Target pointing data
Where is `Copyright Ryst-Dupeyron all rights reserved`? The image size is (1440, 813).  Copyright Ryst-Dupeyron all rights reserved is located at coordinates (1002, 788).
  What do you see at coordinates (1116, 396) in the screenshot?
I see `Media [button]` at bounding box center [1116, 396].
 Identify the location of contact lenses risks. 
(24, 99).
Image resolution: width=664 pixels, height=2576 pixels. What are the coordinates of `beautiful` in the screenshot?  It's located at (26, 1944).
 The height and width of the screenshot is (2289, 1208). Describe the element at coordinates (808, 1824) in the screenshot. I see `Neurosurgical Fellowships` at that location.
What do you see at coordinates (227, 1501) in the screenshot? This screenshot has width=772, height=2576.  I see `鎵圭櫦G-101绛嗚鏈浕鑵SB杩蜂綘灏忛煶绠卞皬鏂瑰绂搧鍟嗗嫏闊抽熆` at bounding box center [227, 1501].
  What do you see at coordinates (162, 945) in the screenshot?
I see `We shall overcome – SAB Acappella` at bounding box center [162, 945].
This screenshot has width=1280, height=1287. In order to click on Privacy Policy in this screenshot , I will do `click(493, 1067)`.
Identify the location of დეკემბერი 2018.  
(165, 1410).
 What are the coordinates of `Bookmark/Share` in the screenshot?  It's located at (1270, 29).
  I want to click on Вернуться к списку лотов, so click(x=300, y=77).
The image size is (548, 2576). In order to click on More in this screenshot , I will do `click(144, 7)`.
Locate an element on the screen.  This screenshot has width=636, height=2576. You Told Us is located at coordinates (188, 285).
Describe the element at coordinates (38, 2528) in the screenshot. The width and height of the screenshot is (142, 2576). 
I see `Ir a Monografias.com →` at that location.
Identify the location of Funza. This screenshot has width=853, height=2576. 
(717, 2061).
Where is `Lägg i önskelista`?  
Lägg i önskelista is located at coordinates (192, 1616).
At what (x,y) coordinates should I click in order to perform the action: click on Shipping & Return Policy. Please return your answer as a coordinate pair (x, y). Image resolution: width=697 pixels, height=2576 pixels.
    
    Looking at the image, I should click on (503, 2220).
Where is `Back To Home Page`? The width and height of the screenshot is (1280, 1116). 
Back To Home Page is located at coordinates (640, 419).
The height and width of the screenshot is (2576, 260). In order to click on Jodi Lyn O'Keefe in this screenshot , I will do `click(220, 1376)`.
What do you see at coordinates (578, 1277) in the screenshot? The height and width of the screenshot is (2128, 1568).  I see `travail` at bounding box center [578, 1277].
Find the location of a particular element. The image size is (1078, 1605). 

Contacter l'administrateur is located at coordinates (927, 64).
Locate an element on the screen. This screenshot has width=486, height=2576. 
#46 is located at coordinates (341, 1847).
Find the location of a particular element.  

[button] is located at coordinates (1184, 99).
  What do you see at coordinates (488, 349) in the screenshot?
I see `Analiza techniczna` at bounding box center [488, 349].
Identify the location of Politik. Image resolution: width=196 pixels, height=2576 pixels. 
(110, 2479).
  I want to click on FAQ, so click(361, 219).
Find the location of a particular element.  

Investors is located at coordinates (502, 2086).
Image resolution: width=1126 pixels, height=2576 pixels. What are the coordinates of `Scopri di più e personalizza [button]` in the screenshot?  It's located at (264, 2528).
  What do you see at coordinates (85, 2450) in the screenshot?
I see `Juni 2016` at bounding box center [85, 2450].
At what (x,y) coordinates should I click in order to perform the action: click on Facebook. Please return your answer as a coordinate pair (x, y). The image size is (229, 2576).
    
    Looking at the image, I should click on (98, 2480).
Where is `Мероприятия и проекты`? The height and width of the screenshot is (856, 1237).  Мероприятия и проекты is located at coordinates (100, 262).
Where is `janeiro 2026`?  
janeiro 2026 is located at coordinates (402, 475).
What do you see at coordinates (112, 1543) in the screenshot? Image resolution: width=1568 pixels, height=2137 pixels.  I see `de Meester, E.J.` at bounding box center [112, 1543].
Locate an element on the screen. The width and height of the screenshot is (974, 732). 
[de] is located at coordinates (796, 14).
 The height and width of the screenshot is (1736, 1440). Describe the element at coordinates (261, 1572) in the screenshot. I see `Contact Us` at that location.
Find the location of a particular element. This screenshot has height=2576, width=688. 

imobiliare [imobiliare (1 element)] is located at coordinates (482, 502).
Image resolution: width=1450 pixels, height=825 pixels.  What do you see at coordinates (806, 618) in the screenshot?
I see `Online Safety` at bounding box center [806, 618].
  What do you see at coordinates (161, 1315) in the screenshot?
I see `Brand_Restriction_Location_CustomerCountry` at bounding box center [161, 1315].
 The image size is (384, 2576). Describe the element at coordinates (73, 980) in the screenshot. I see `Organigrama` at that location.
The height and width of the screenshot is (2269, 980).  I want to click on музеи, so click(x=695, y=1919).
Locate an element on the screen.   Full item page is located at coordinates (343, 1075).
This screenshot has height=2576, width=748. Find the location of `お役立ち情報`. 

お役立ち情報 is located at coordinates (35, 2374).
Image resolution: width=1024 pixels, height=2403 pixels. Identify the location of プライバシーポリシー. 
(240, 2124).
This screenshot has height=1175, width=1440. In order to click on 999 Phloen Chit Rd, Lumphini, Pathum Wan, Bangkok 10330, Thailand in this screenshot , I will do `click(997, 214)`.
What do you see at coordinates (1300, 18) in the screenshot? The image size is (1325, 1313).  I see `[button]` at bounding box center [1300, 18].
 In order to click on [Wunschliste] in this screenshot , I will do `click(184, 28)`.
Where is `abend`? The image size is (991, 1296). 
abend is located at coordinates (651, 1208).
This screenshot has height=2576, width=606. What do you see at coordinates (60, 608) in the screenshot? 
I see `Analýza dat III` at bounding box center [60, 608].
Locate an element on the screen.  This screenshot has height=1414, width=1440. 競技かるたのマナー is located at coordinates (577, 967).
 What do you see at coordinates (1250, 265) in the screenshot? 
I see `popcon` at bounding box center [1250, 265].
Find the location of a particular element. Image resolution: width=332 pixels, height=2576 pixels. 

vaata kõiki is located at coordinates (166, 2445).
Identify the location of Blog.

-- WRITTEN PROBLEM --
Pick out each line of the items above that contains the string "Policy", matching case exactly, and copy those lines out in full.

-- WRITTEN ANSWER --
This screenshot has width=1280, height=1287. In order to click on Privacy Policy in this screenshot , I will do `click(493, 1067)`.
At what (x,y) coordinates should I click in order to perform the action: click on Shipping & Return Policy. Please return your answer as a coordinate pair (x, y). Image resolution: width=697 pixels, height=2576 pixels.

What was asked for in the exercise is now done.